## AIM OF THE TASK
Rewrite the records below as a numbered list with one line per item, skipping any blank lines. Leave the pictures out of your list.

========================================

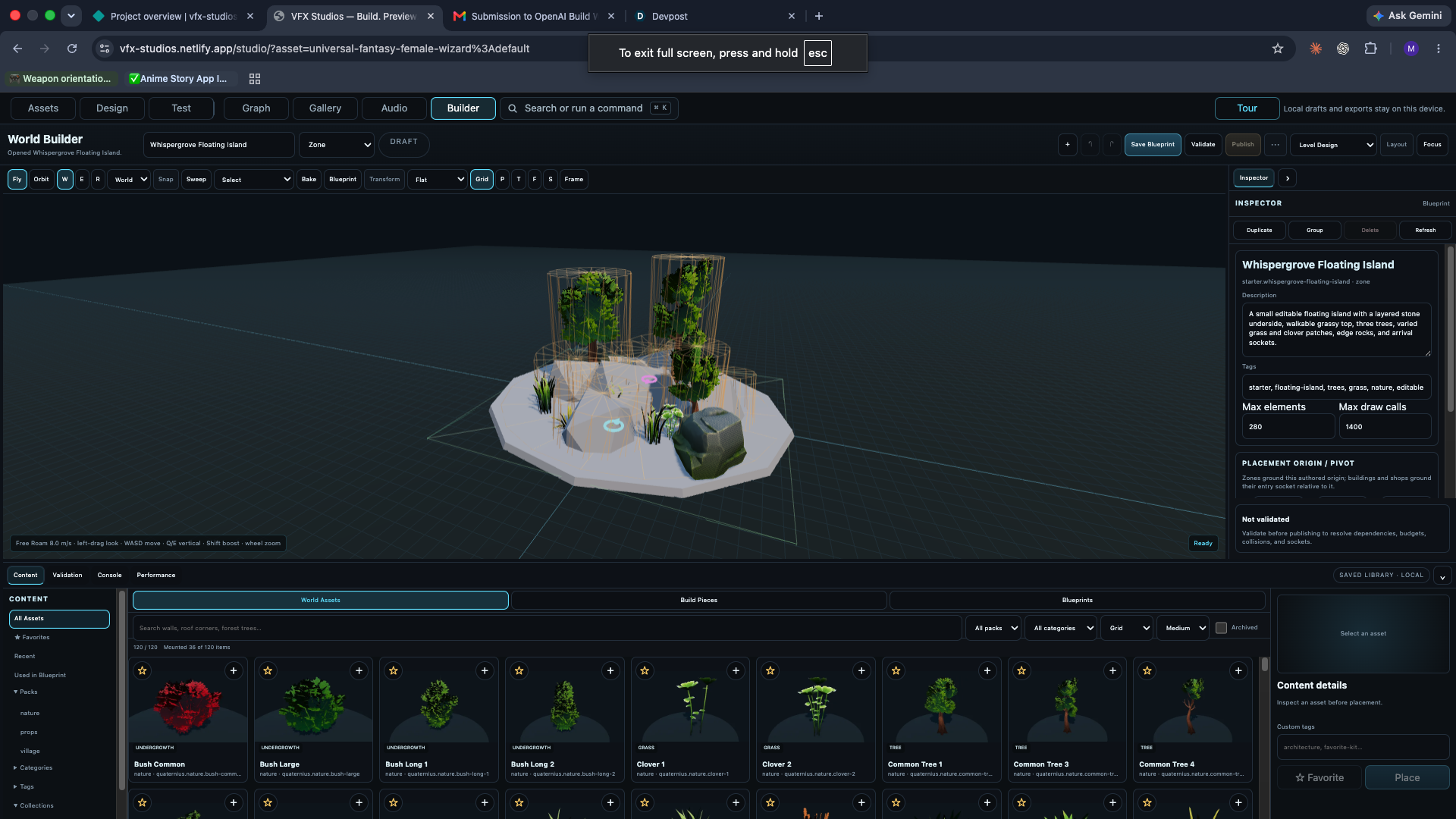The image size is (1456, 819).
Task: Collapse the bottom content panel chevron
Action: [1442, 576]
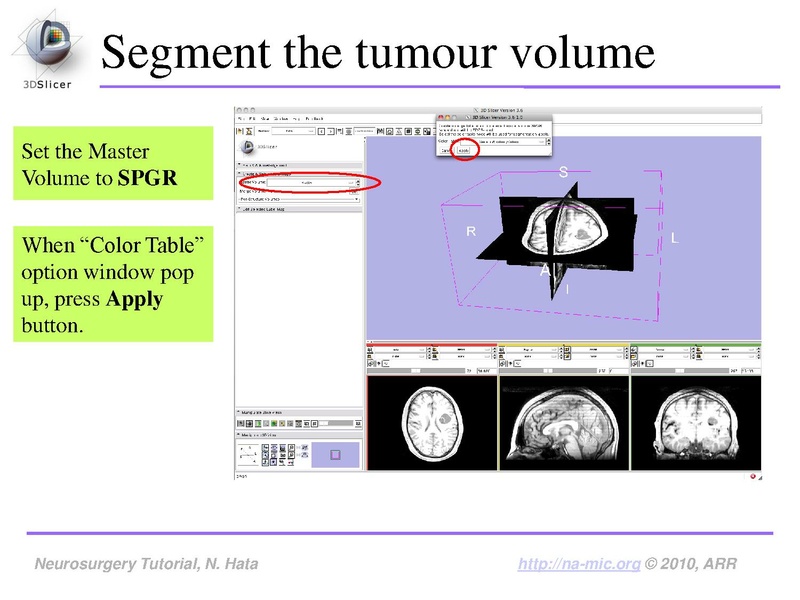Open the File menu in Slicer
The height and width of the screenshot is (600, 800).
[x=243, y=117]
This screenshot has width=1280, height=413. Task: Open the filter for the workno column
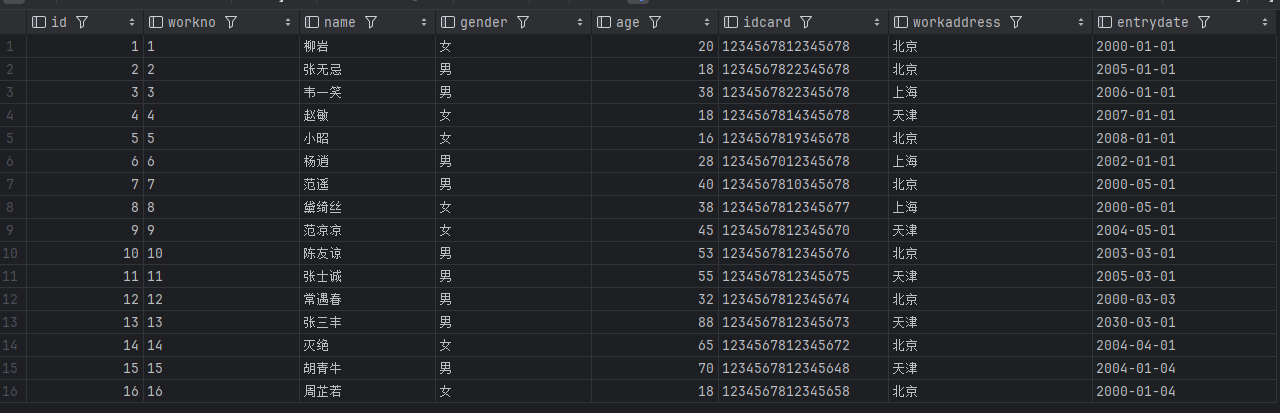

========================================

## OUTPUT OF THE TASK
1. The image size is (1456, 819).
2. Task: Collapse the bottom content panel chevron
3. Action: [1442, 576]
4. Open the File menu in Slicer
5. The height and width of the screenshot is (600, 800).
6. [x=243, y=117]
7. This screenshot has width=1280, height=413. Task: Open the filter for the workno column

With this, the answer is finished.